Requirements -
List each line in the entries below that contains the word "size". Copy every matching line in full.

[Saved entries]
○ ○ ○ ○

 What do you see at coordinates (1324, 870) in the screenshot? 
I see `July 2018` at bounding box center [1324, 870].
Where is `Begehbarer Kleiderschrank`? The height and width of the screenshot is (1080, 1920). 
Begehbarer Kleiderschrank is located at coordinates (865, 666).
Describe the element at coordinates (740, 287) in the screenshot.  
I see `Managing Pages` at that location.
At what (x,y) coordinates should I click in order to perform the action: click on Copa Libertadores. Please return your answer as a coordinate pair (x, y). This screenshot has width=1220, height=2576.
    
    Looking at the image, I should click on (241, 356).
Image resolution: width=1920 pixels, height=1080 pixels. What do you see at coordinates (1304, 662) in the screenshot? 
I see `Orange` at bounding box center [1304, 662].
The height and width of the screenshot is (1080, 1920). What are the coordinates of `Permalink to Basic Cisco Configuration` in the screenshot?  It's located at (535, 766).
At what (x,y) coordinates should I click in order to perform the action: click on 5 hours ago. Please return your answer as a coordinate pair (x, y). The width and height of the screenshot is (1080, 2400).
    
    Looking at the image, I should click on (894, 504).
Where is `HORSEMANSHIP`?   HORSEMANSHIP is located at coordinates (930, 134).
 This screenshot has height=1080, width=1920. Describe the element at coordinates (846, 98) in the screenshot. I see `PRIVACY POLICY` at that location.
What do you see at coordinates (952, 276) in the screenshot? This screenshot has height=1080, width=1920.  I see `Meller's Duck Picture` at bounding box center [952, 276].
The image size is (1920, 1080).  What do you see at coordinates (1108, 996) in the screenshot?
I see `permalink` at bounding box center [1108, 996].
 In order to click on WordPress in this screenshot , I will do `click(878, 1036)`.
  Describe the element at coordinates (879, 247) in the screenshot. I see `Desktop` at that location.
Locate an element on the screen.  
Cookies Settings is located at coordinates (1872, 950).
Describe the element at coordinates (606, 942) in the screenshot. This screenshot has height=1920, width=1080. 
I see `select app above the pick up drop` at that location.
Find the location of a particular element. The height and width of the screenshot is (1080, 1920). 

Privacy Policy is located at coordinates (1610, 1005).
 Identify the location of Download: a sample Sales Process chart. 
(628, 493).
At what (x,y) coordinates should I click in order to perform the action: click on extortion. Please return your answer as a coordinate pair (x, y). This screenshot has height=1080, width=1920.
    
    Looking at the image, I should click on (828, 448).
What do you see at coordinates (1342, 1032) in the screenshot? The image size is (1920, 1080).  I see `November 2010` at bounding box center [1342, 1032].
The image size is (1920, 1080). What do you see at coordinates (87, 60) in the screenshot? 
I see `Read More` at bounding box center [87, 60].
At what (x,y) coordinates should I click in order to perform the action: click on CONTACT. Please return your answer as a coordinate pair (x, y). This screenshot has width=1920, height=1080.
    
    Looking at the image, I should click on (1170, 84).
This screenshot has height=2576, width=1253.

○ ○ ○ ○

Result of the exercise -
The image size is (1920, 1080).  What do you see at coordinates (1108, 996) in the screenshot?
What do you see at coordinates (1342, 1032) in the screenshot? The image size is (1920, 1080).  I see `November 2010` at bounding box center [1342, 1032].
The image size is (1920, 1080). What do you see at coordinates (87, 60) in the screenshot? 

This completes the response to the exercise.